At the United States Army Command and General Staff College in Fort Leavenworth, Peterson was a student from August 1924 to June 1925. Until 1929, he was an instructor at the school. He then was Assistant Director of Public Buildings and Public Parks of the Capitol in Washington D.C. until 30 March 1930. Peterson next was an assistant to the United States Army Corps of Engineers Chief of Engineers, as chief of the Miscellaneous Civil Section from April 1930 to August 1932, during which he was promoted to Lieutenant-Colonel on 1 November 1931. As chief of the section, he oversaw the study of projects, preparation of correspondence, and recommendations in all matters relating to the establishment of and changes in harbor lines; the removal of wrecks and other obstructions to navigation; the bridging of navigable waters; the supervision of New York Harbor; the lakes survey; the water supply and the public buildings and grounds of Washington, D.C.; the preservation of Niagara Falls; the national parks; and other miscellaneous matters.

He spent a year at the United States Army War College, where upon graduating he was appointed district engineer of the Los Angeles Engineering District. From February 1934 to February 1936, Peterson commanded the 3rd Engineers at Schofield Barracks. From May 1936 to March 1938, he served as the district engineer of the Detroit River and Harbor District. From March 1938 to February 1940, Peterson was chief of staff at the headquarters of the Sixth Corps Area in Chicago.

=== Inspector General ===
On 27 February 1940, Peterson was appointed to Inspector General of the United States Army. As Inspector General, he was credited with "seeing more men, maneuvers, and facilities than any other officer in the Army."

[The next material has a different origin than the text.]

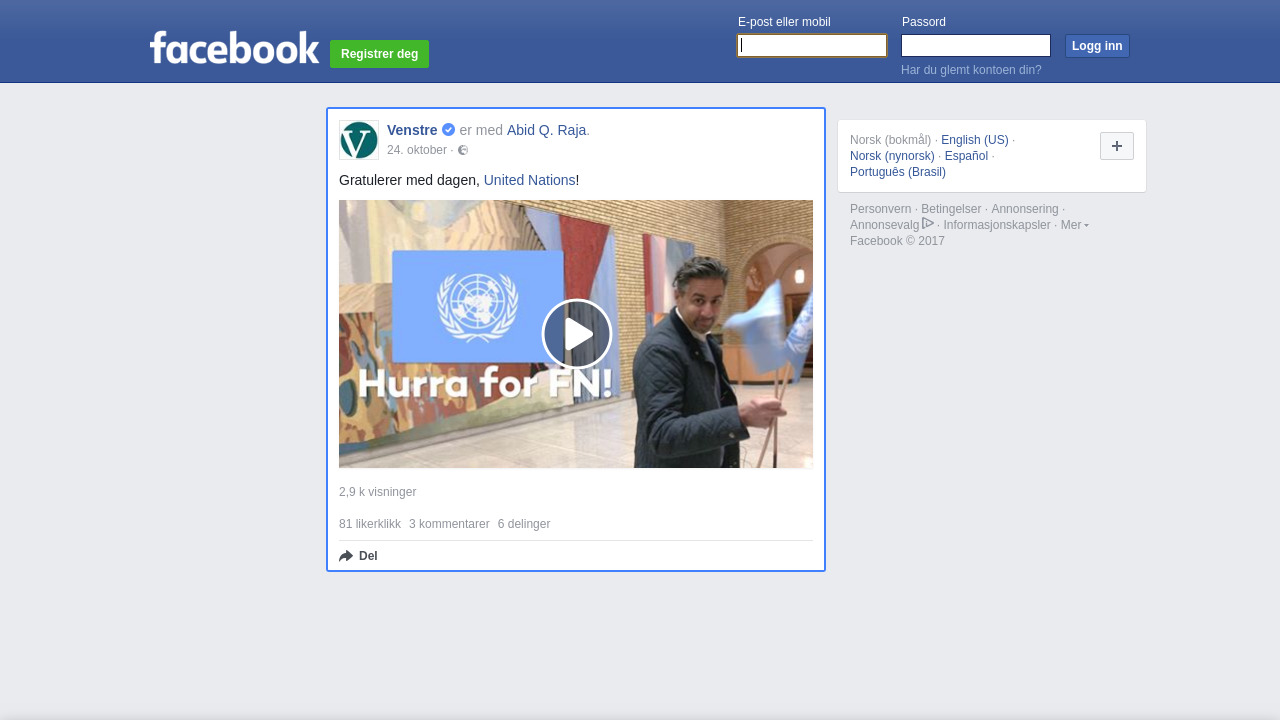Open the forgotten account link
This screenshot has width=1280, height=720.
coord(971,70)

In this role, he helped instill a number of policies that would guide the military through coming cultural shifts. In the spring of 1942, he recommended forming fewer black units due to their slow deployment because staff at overseas theaters often refused to accept them. Peterson argued that it was more important to focus on supplying the Army with adequate combat forces. The suggestion was not acted upon. He investigated the treatment of Japanese American soldiers at Fort Riley and in Arizona.

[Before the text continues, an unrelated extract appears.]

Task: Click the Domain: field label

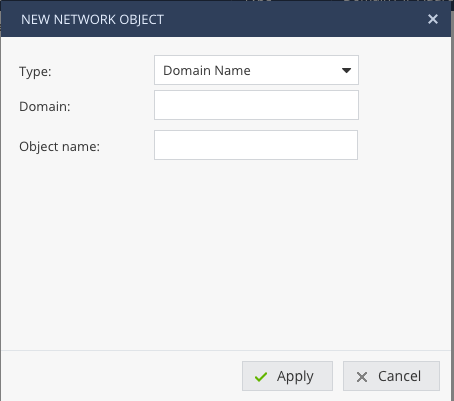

He was charged by George C. Marshall, the Chief of Staff of the United States Army, to investigate whether training and maneuvers produced adequate knowledge among soldiers. Peterson advocated for forecasting the construction of cantonments so that there would be fewer material shortages, which was successfully incorporated. He was hesitant towards the Psychological Warfare Division in its early stages, feeling it provided unclear value to the army; Peterson's recommendations led to changes in the structure of the department.

== Later life ==
The amount of work began to affect his health, and after having a heart attack, was reassigned to the Army Service Corps. Peterson retired from the Army on 28 February 1946. He received the Army Distinguished Service Medal (presented as an oak leaf cluster) for his work as Inspector General. In his column Washington Merry-Go-Round, Drew Pearson claimed that Peterson was "not a brilliant success," and he received his post of Inspector General as a result of his friendship with Edwin Watson. Peterson lived in Washington, D.C. until his death on 15 February 1956, at the age of 73. He was buried at Arlington National Cemetery.